→ Problem description
Your reply should consist only of the lines from the one holding "Click the green Login button" to the last line of the data below, written out exactly and without pictures.

→ Information

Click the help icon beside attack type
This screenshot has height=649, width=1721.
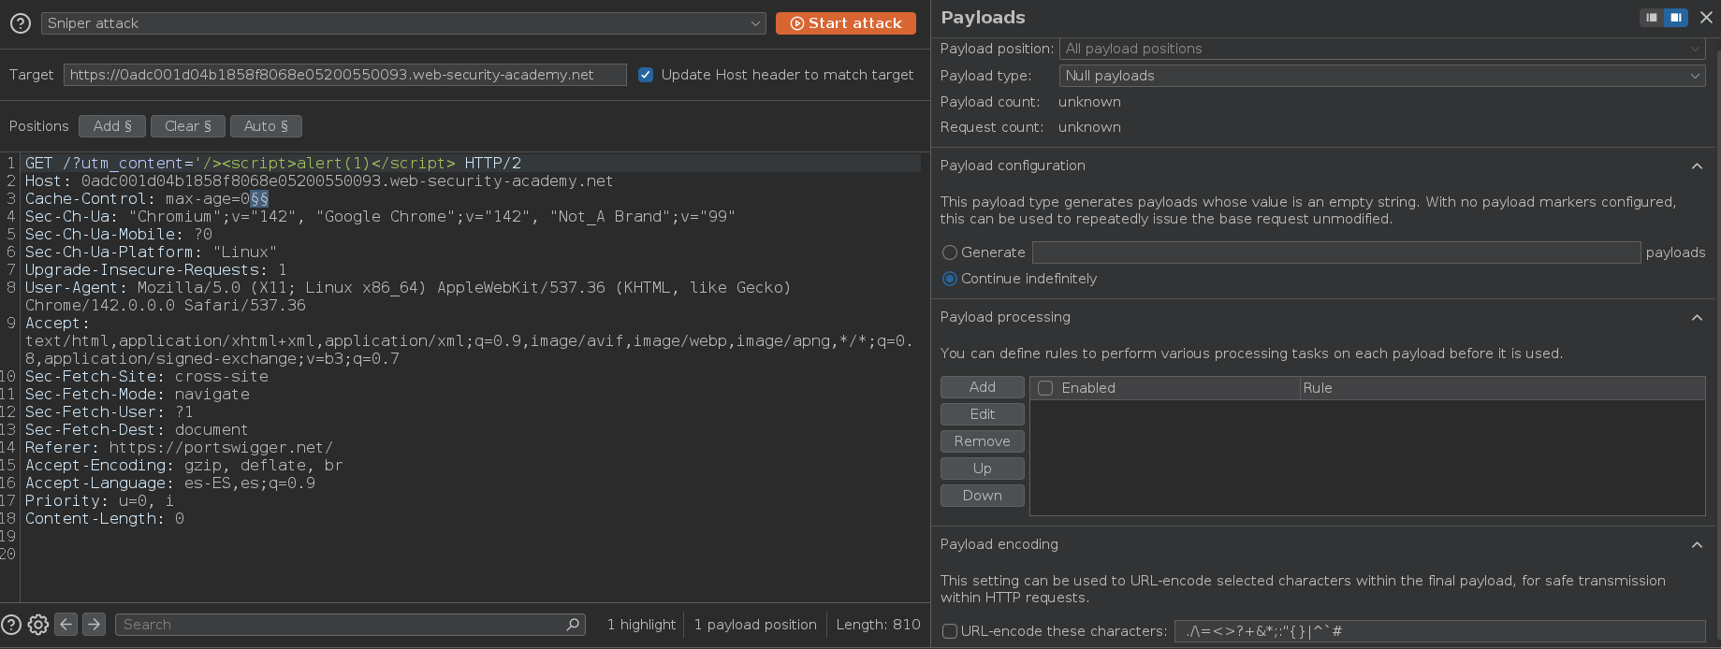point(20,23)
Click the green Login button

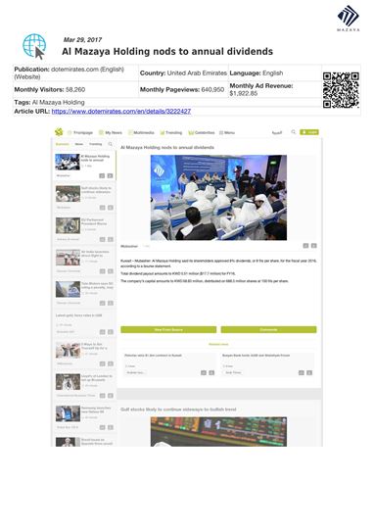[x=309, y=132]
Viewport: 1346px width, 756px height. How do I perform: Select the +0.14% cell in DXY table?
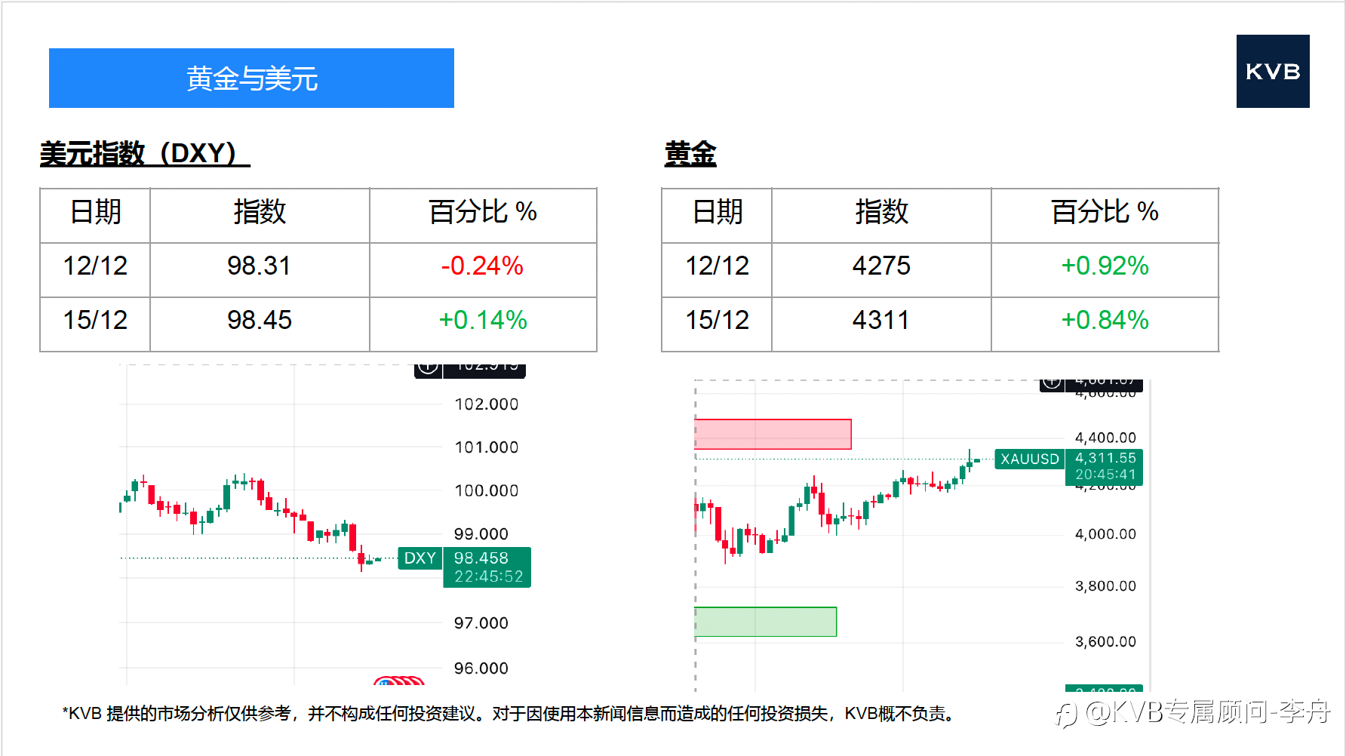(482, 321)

→ Your response
Click the green Login button

[x=309, y=132]
Viewport: 1346px width, 756px height. How do I perform: Select the +0.14% cell in DXY table?
(482, 321)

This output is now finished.